Il rientro di Galano dall'infortunio ha coinciso con il passaggio al 3-4-3 e a un calcio più manovrato, sempre con la ricerca dell'ampiezza ma non attraverso le catene laterali. Grosso ha impostato il 3-4-3 nella maniera moderna, con 3 difensori più 2 mediani (o "WM"https://www.ultimouomo.com/il-ritorno-del-wm/) in fase di costruzione e una linea a 5 offensiva che occupasse tutti i 5 corridoi verticali (centro, fasce e mezzi spazi), grazie alla posizione alta degli esterni di centrocampo e a quella negli half-space di quelli di attacco.
Il 3-4-3 del Bari che diventa 3-2-5, ormai un classico soprattutto delle squadre di alto livello.
Questo modulo ha funzionato molto di più contro le difese a 4, che andavano in inferiorità contro la linea offensiva a 5. In particolare contro l'Avellino (che difendeva con il 4-4-2) dove c'era sempre spazio sulle fasce per gli esterni di centrocampo. Ma anche contro il Cittadella che difendeva a rombo, Grosso chiedeva costanti cambi di gioco per sfruttare la scarsa copertura dell’ampiezza, strutturale nel 4-3-1-2, e poteva permettersi di tenere l'esterno destro di centrocampo (Fiamozzi) più basso per sfruttare le sovrapposizioni aperte dai tagli interni di Galano.
Con il 3-4-3, il Bari ha fatto fatica a costruire il gioco contro Palermo e Brescia, che difendevano a 5, ma anche contro la Pro Vercelli che spesso scivolava anch’essa a 5 in difesa, partendo dal 4-5-1. In questo caso la rigidità del 3-2-5 offensivo del Bari ha costretto i giocatori a troppi movimenti verticali incontro e a troppe ricezioni spalle alla porta. Un contesto che limita le qualità di Galano. Il Bari oggi è tornato al 4-3-3, ma mostra sia similitudini che differenze con quello di inizio stagione. Pressa di meno ed è più attento a coprire la profondità rispetto a prima, ma ha mantenuto gli automatismi nelle catene laterali, soprattutto quella di destra che, come detto, è facilitata ora dalla qualità delle sovrapposizioni di Anderson.
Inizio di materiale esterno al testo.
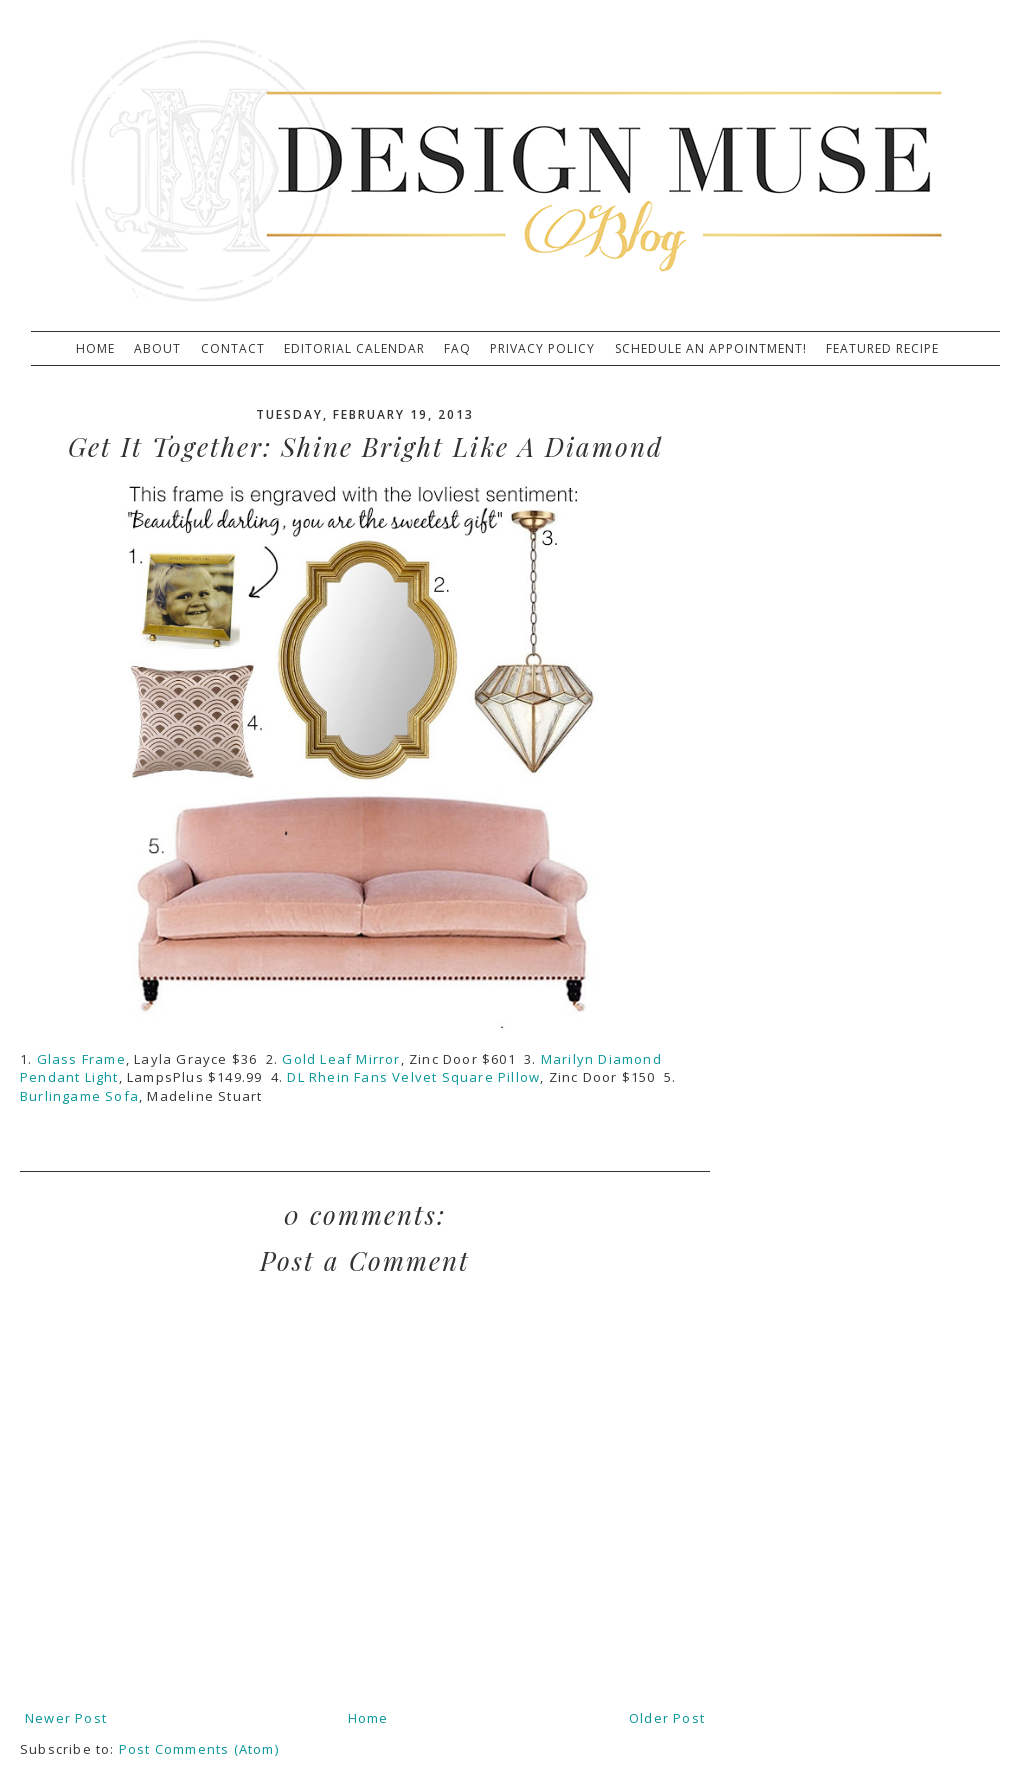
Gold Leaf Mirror (341, 1059)
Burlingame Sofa (79, 1096)
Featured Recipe (882, 349)
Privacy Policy (542, 349)
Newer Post (66, 1718)
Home (95, 349)
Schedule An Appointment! (711, 349)
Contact (233, 349)
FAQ (457, 349)
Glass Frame (81, 1059)
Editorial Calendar (354, 349)
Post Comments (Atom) (199, 1749)
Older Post (667, 1718)
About (157, 349)
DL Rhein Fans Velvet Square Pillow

Spesso nelle ultime partite il terzino sinistro (Fiamozzi) è rimasto più bloccato, approfittando della tendenza di Improta a restare largo. In questo modo il Bari ha impostato dal basso mantenendo di fatto la linea a 3, anche contro una sola punta centrale.
Anche contro squadre con una sola punta (come la Virtus Entella e il Foggia del centravanti Beretta) il Bari sta ora costruendo spesso l'azione lasciando Fiamozzi asimmetricamente in linea con i difensori centrali, liberando solo Anderson.
Questi accorgimenti mostrano che Grosso ora stia evidentemente puntando su un terzino di spinta e uno invece di maggiore copertura, ma che decida di utilizzare quello più offensivo a destra ovviamente per connessione con le caratteristiche di Galano. Sembra quindi difficile vedere nuovamente titolare il veloce D'Elia, mentre Grosso potrebbe schierare di nuovo Cassani a sinistra nel 4-3-3, essendo quasi sempre l'uomo più utilizzato per uscire dal pressing e impostare.
Il mantenimento della linea arretrata a 3, oltre che proteggere meglio la squadra in caso di transizione difensiva, favorisce l'uscita dal pressing e permette a Galano e Improta di partire da posizioni più avanzate. Il Bari stava facendo fatica a costruire dal basso, non disponendo di difensori centrali dalla grande qualità tecnica e non potendo affidarsi solo alla grande protezione del pallone con il corpo del mediano Basha per resistere al pressing avversario. Impostare pulito è la prima condizione per poter sviluppare un'azione corale che coinvolga tutto il campo in ampiezza.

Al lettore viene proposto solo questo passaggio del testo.